John Craig Memorial Ski
What: 13.2-mile out-and-back nordic ski to the Dee Wright Observatory via the McKenzie Pass
When: Saturday, March 8, 9 a.m.
Cost: Donation to Central Oregon Nordic Club
Get ready to embrace your inner 19th-century mail carrier.
The Oregon Nordic Club on March 8 hosts its annual John Craig Memorial Ski, a 6.6-mile nordic trek from the east gate of the McKenzie Pass to the Dee Wright Observatory at the pass summit. While the cross-country ski club has staged races in the past to honor the memory of John Craig — the postmaster who died attempting to ski mail over the pass more than 100 years ago — this winter’s event will be a noncompetitive, groomed ski tour.
“It started out as a tour, went to a race tour, and now is back to just a tour,” says Oregon Nordic Club president Lee Fischer, who will be grooming a 10-foot-wide trail approximately 2,200 feet up the pass. “Take a lunch and bring some extra clothing just in case the weather goes south. It’s pretty much a backcountry tour, except it’s groomed.”
As recounted in numerous publications over the years, after forming the McKenzie, Salt Springs and Deschutes Wagon Road Company in 1871, Craig chiseled out a road in the lava fields just north of North Sister to form a McKenzie Pass crossing lower than what was available at the time. By 1872 he was charging wagons a $2 toll — horseback riders were $1, cattle were 10 cents and sheep were a nickel — and eventually he won a federal contract to deliver mail from the Willamette Valley to Camp Polk in Central Oregon. Near Christmas 1877 — accounts vary as to when exactly he left McKenzie Bridge — Craig headed off on skis eastbound over the McKenzie Pass with a bag of mail. He never made it to Central Oregon, and his body was found the following spring in a small cabin he had built on the pass.

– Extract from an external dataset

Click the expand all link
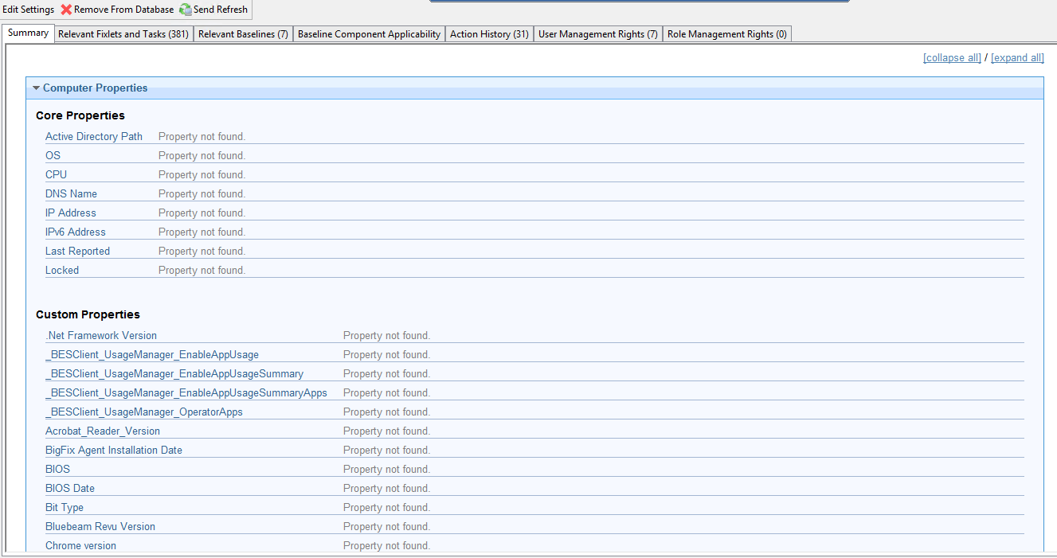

In 1930, the John Craig Memorial monument — it is about 2 miles west of the Dee Wright Observatory — and four years later the first John Craig Memorial Ski Race was held. The race was staged intermittently for several decades until the Oregon Nordic Club took it over in 1972, holding some form of event to and back from the pass every year since to honor Craig’s memory and promote nordic skiing.
“We do it (the race) to get people interested in skiing,” says the 69-year-old Fischer, who was part of Oregon Nordic Club’s leadership in 1972 when the organization revived the event. “(Craig’s) story, is real interesting. It’s something pretty hard to do, carrying the mail across the pass.”
Fischer encourages skiers of all ages and ability levels to participate in the event and to “use common sense” about how far to go before turning around. He estimates that in good weather an average skier can reach Dee Wright Observatory in about three hours and Windy Point in two. Fisher adds that skiers can expect to get down from the pass in about half the amount of time they took to climb.
“Last Sunday I went up (the pass) with a woman who was 75,” Fischer says. “She had three generations of her family with her and she got to Windy Point in 1 1/2 hours. … And last year Tom Gibbons (a longtime local skier) skied to the top and he was 89.
“If you have any kids that want to quit early,” Fischer jokes, “tell ’em there’s a 75-year-old lady (who skied the pass) just last week!”